Timescaledb: gap filling: maximum length

Created on 19 Aug 2019 · 8Comments · Source: timescale/timescaledb

Does the gap filling functions have option to limit the size of gaps being filled by setting maximum length of gap in number of time steps?

Gap Fill community-request

Source

zinji

👍1

Most helpful comment

Any update on this? This would be a really useful feature to have.

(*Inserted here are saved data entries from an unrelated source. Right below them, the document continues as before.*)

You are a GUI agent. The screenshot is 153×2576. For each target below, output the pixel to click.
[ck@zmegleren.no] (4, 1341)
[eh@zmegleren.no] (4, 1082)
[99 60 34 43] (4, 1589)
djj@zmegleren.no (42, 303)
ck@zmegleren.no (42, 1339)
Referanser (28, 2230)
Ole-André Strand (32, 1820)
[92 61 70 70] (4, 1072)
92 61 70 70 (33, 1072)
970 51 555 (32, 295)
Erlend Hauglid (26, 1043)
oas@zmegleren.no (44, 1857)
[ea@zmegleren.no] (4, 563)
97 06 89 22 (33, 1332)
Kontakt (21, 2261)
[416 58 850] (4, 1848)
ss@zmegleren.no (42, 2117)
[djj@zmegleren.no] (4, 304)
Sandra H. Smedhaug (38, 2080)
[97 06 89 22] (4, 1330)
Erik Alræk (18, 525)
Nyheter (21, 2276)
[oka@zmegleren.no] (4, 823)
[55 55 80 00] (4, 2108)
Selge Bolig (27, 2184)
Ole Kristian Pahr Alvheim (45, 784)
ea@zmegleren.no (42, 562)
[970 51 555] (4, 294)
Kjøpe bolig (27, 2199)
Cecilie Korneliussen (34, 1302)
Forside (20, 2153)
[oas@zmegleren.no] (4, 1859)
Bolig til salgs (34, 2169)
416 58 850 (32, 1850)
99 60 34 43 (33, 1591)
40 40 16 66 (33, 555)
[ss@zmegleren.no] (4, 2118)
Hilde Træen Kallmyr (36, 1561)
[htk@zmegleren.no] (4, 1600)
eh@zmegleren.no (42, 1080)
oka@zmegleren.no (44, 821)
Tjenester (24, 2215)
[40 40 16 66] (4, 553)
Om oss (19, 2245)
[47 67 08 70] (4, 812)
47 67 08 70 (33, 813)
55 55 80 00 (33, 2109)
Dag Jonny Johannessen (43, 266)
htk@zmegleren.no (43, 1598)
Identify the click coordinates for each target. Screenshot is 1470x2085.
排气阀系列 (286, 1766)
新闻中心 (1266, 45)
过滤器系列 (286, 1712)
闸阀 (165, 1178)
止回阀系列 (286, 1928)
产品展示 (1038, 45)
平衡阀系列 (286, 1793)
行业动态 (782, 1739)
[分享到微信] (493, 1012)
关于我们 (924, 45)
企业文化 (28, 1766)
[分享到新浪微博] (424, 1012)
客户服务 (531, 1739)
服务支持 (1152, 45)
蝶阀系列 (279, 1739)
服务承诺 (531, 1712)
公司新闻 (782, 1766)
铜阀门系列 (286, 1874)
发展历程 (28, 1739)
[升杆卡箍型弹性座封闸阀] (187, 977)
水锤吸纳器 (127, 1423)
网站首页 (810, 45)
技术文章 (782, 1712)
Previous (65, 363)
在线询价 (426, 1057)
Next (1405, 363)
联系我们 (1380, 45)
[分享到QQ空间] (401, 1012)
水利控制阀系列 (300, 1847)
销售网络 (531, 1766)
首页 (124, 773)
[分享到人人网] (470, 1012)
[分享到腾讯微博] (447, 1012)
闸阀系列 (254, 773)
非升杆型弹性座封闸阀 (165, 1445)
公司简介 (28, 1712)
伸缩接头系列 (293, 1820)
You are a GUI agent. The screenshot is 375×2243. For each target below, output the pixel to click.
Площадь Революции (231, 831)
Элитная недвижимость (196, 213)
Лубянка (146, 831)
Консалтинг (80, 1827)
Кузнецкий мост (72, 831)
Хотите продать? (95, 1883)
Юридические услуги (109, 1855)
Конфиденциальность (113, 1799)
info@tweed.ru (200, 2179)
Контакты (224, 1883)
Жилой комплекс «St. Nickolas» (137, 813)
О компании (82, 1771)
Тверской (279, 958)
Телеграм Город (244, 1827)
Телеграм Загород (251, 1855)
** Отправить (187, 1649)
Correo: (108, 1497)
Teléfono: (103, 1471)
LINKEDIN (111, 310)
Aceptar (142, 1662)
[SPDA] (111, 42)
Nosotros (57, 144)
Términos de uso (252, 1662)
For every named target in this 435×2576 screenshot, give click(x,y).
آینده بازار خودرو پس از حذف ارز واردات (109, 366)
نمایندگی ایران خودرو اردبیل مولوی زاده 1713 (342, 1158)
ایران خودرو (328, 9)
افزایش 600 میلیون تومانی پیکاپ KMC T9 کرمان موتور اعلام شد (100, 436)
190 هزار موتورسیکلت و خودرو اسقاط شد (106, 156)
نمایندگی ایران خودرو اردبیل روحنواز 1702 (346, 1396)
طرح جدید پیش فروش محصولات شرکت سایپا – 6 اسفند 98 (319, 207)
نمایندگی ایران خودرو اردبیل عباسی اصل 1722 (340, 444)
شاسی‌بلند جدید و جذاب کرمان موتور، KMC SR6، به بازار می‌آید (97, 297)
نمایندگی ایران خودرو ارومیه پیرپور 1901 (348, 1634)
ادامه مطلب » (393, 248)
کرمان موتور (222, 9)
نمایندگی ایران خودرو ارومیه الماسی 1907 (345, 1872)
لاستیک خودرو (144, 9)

moodgorning on 21 Mar 2020

👍2

All 8 comments

@zinji it currently does not but that's an interesting idea, whats the use case you had in mind for this functionality?

svenklemm on 21 Aug 2019

@svenklemm this functionality is highly useful when computing stats on the timeseries data such as mean daily or monthly temperature; dality rainfall totals etc.
usecase: From hourly rainfall totals, i want to compute daily rainfall totals to 9:00 am using gap filling to fill any gaps less that 4hrs and any gaps greater than 4hrs are left null.

zinji on 22 Aug 2019

I concur, we have a very similar use case at hand that would benefit very much from this. We have sensor readings that usually come in every 15 minutes. So we are ok with interpolating 1-2 missing values, but don't want to go further than that. Anything more would be treated as a gap in the data, i.e. NULL

moodgorning on 24 Aug 2019

I think I managed to achieve this through the following query:
`CREATE TABLE timestamps (
ts timestamp,
value numeric
);

INSERT INTO timestamps VALUES
('2015-05-01 12:00:00.0',1),
('2015-05-01 12:15:00.0',2),
('2015-05-01 12:30:00.0',3),
('2015-05-01 12:45:00.0',4),
('2015-05-01 13:00:00.0',5),
('2015-05-01 13:15:00.0',6),
('2015-05-01 13:30:00.0',7),
('2015-05-01 13:45:00.0',8),
('2015-05-01 14:00:00.0',9),
('2015-05-01 14:15:00.0',10),
('2015-05-01 15:00:00.0',7),
('2015-05-01 15:15:00.0',8),
('2015-05-01 15:30:00.0',9),
('2015-05-01 15:45:00.0',10);

WITH interpolated AS (
WITH deltas AS (
SELECT ts,
value,
extract(epoch from ts::timestamp) - lag(extract(epoch from ts), -1) OVER (ORDER BY ts) delta
FROM raw_measurements
ORDER BY ts
)
SELECT time_bucket_gapfill(
'5 minutes', ts,
start => '2015-05-01 11:53:00',
finish => '2015-05-01 17:00:00') AS minutes_5,
interpolate(avg(value)) AS avg_val,
locf(last(delta,ts)) AS locf_delta,
last(delta,ts) AS deltaActual
FROM deltas
GROUP BY minutes_5
)
SELECT * from interpolated WHERE interpolated.locf_delta >= -%s OR NOT deltaActual IS NULL;`
Not the most elegant way and I'm sure theres lots of room for improvement, but the general idea is to use interpolate over the whole dataset and generate a new column with the time to the next measurement which can then be used to drop all interpolations that were over a gap more than x seconds (900 in this example). This will not fill the gap with NULL values, but you could probably achieve that by running another time_bucket_gapfill over the current result.